Your task
As soon as the line containing "Наиболее важные события (31, 363)" appears in the material below, start returning lines exactly, and end with the line containing "Репортаж (25, 107)".

++++++++

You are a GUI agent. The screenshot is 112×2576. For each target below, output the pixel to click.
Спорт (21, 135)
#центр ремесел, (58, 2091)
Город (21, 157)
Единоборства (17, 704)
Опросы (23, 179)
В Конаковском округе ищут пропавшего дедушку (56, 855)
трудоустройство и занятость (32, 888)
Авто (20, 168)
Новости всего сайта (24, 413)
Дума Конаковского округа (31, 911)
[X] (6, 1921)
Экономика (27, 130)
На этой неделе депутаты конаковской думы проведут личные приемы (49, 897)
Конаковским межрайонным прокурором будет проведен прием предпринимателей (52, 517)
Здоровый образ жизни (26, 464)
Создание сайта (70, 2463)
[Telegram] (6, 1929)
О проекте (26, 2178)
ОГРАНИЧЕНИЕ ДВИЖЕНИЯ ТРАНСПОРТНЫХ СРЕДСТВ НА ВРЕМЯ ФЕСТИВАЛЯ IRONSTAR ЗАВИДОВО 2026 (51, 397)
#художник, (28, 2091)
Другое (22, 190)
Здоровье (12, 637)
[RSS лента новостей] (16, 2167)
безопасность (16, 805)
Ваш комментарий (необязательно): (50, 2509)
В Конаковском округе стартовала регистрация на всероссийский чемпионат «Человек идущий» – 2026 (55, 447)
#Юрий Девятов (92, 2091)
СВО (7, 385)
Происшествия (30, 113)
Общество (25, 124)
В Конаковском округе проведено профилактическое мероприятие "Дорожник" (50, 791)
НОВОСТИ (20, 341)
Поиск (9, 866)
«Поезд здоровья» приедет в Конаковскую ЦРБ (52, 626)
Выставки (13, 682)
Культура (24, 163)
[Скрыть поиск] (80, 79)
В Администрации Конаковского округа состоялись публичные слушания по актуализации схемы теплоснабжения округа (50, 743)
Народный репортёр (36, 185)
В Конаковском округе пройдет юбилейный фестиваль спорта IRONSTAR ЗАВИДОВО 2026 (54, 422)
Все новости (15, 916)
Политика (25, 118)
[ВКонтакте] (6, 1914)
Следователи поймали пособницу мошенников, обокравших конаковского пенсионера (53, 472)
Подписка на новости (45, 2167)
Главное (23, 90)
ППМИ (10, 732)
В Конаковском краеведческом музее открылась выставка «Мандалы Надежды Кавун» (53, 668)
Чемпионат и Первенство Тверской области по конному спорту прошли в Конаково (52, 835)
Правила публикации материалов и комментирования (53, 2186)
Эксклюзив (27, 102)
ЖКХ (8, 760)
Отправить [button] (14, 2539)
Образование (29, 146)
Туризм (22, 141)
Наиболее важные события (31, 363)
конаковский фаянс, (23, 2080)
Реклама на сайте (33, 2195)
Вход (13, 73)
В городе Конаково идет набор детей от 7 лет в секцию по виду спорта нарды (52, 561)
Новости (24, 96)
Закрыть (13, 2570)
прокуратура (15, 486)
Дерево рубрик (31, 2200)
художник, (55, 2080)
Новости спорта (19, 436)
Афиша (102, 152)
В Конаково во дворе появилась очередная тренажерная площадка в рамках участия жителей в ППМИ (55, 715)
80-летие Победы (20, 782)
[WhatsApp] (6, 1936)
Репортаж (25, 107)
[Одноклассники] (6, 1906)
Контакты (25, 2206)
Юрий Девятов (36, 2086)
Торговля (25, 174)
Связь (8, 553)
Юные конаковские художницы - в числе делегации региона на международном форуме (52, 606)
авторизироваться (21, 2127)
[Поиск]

++++++++

Solution for this task
Наиболее важные события (31, 363)
конаковский фаянс, (23, 2080)
Реклама на сайте (33, 2195)
Вход (13, 73)
В городе Конаково идет набор детей от 7 лет в секцию по виду спорта нарды (52, 561)
Новости (24, 96)
Закрыть (13, 2570)
прокуратура (15, 486)
Дерево рубрик (31, 2200)
художник, (55, 2080)
Новости спорта (19, 436)
Афиша (102, 152)
В Конаково во дворе появилась очередная тренажерная площадка в рамках участия жителей в ППМИ (55, 715)
80-летие Победы (20, 782)
[WhatsApp] (6, 1936)
Репортаж (25, 107)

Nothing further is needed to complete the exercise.